VA Tech Wabag net jumps 35%

Our Bureau Updated - May 27, 2011 at 10:59 PM.

VATEC

VA Tech Wabag, the Chennai-based water management company, will focus on new markets, acquisitions, and operation and maintenance contracts to expand its business, according to its Managing Director, Mr Rajiv Mittal.

The company, which has reported a 35 per cent growth in net profit for 2010-11 over the previous year, sees rising costs as a challenge that can be addressed through improved efficiencies, growth in new markets, and focus on O&M contracts which offer twice as much margin as EPC contracts.

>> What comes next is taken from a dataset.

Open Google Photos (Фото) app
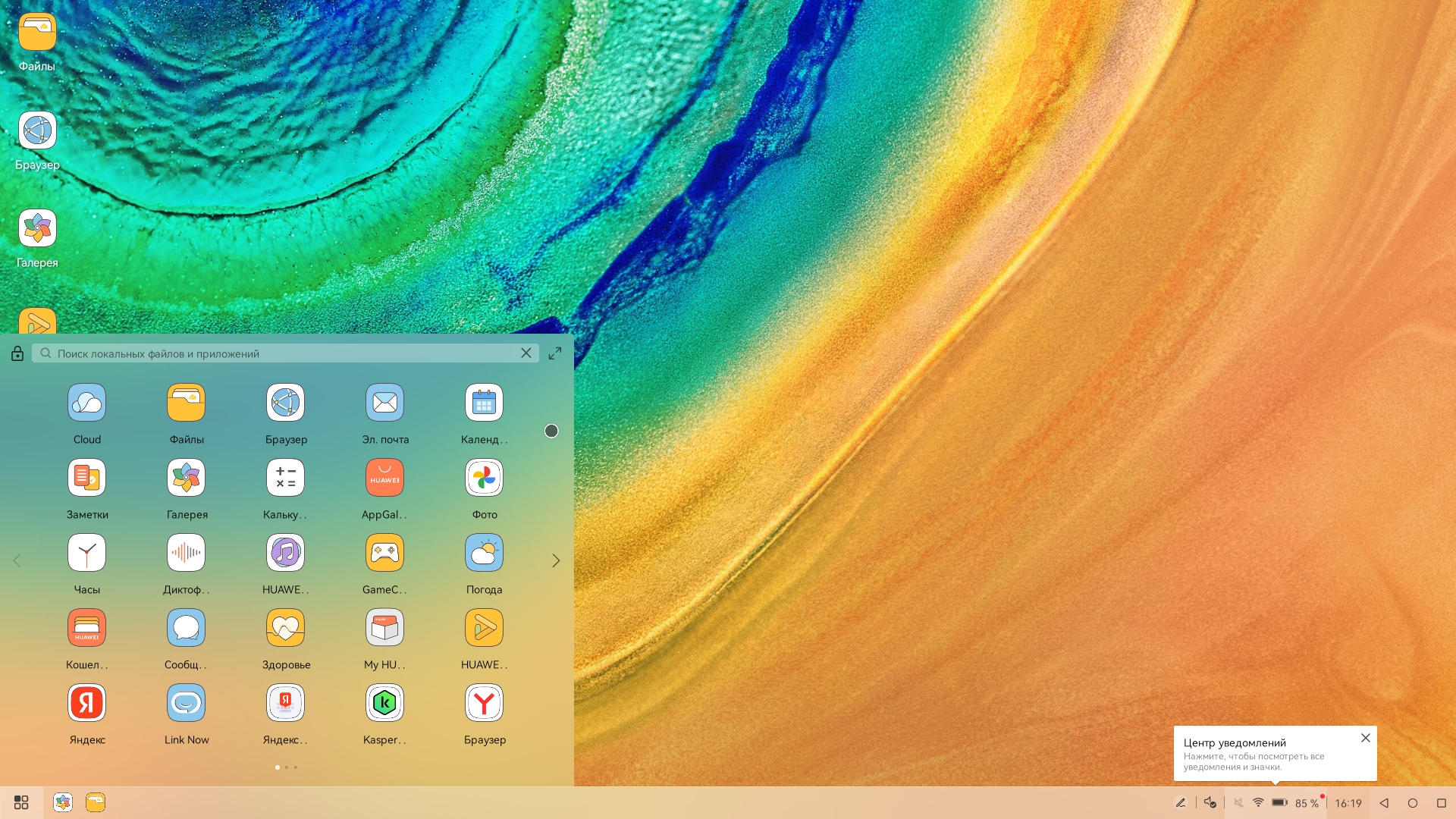 coord(484,478)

For the fourth quarter ended March 31, 2011, VA Tech Wabag has reported a 11 per cent growth in net profit over the corresponding quarter previously. Its net profit was Rs 39.1 crore (Rs 35.3 crore) on revenue of Rs 356.3 crore (Rs 340.8 crore).

For 2010-11 it reported a net profit of Rs 55.3 crore (Rs 41 crore) on an income of Rs 733.5 crore (Rs 705.5 crore).

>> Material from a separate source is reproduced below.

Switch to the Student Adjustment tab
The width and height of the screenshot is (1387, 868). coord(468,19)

At a press conference today, Mr Mittal, said the company which has operations in 19 countries has bagged over Rs 1,802 crore firm orders taking its order backlog to Rs 3,402 crore.

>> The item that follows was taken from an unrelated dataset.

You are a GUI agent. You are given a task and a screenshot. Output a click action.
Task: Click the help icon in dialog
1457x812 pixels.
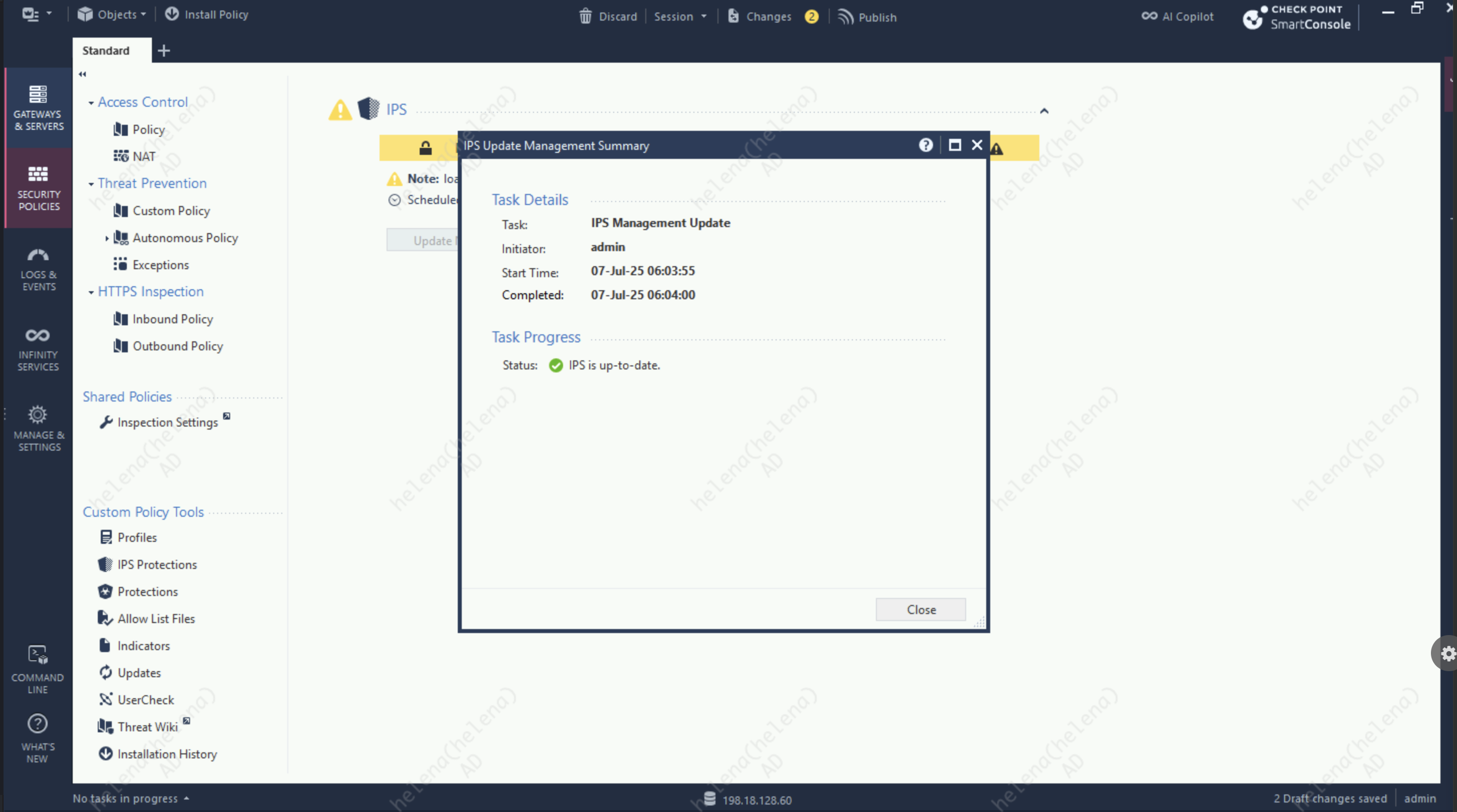[x=926, y=145]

It has bagged two build-own-operate-transfer (BOOT) projects in Maharashtra totalling over Rs 827 crore. In the overseas markets the company has bagged a Rs 360 crore contract in Sri Lanka and a Rs 45 crore sewage treatment project in the Philippines.

The board has announced a dividend of Rs 10 for every equity share of Rs 5. The Directors have also approved a proposal to subdivide each share to a face value of Rs 2 per share.

On the NSE the company's shares closed 2 per cent lower at Rs 1,253.95 (Rs 1,259.60).